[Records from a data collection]
_ _ _ _ _ _ _
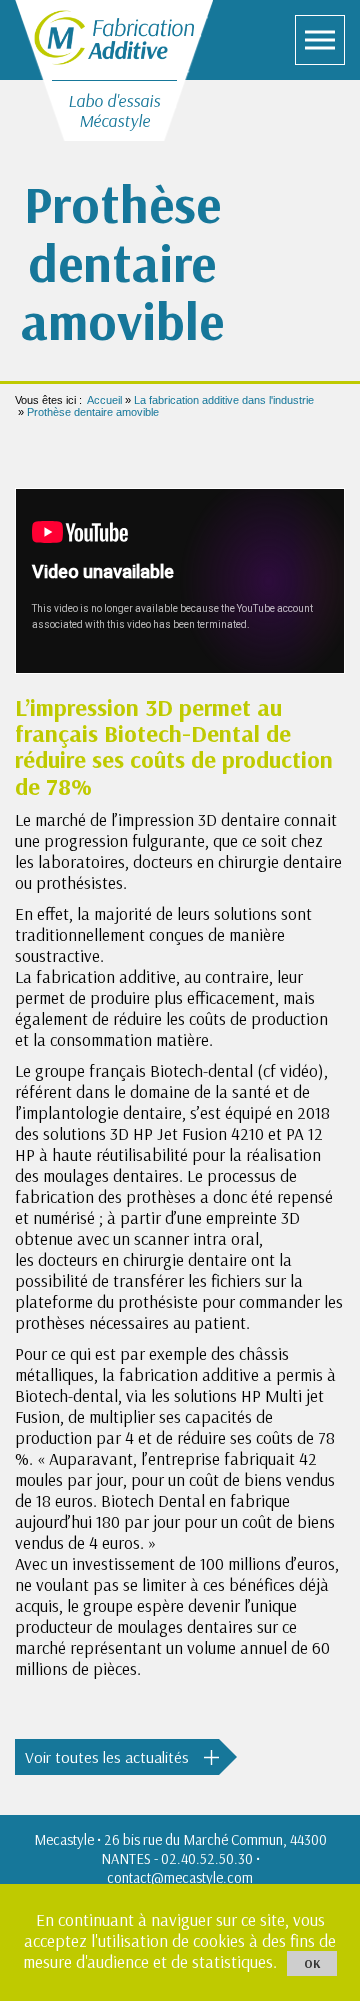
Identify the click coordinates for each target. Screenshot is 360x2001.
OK (312, 1963)
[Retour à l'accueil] (114, 35)
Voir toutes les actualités (107, 1757)
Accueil (104, 400)
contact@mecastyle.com (180, 1877)
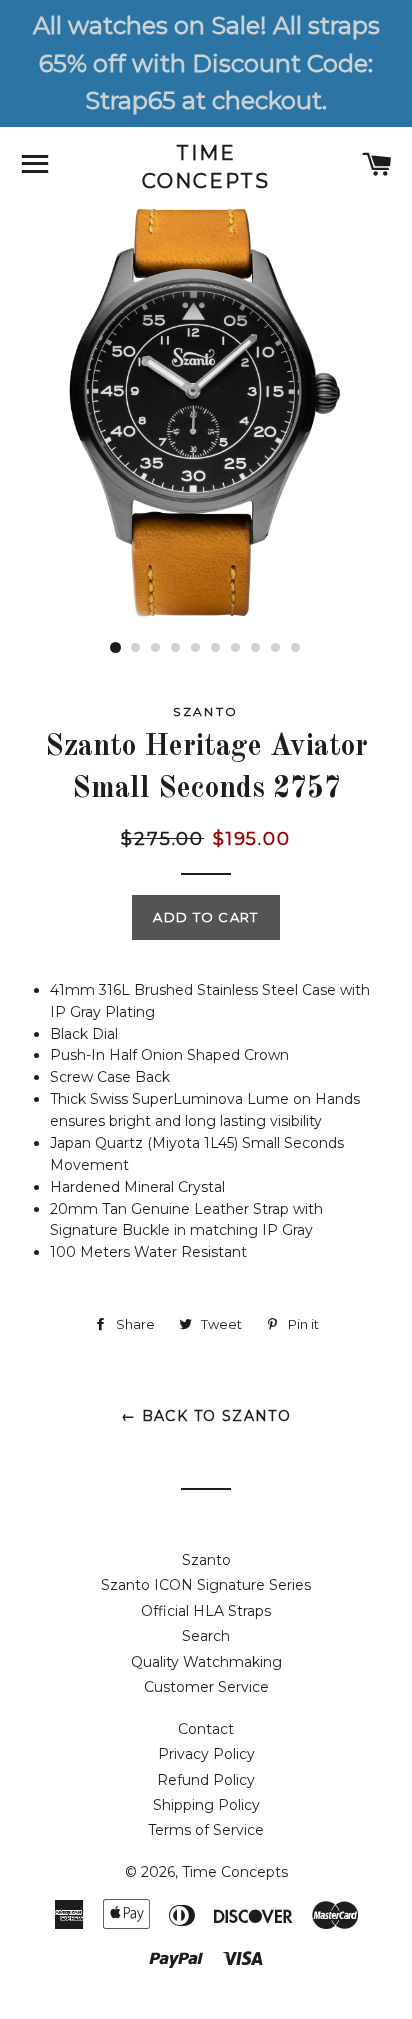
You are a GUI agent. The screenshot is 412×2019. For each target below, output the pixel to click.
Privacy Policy (206, 1754)
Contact (206, 1729)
_ _ _ _ _ _ _
▶ Assignment
Write the data out again exactly, but without its images.

▶ Output for this task
Identify the click coordinates for each target. Screenshot is 360x2001.
OK (312, 1963)
[Retour à l'accueil] (114, 35)
Voir toutes les actualités (107, 1757)
Accueil (104, 400)
contact@mecastyle.com (180, 1877)
You are a GUI agent. The screenshot is 412×2019. For each target below, output the pixel to click.
Privacy Policy (206, 1754)
Contact (206, 1729)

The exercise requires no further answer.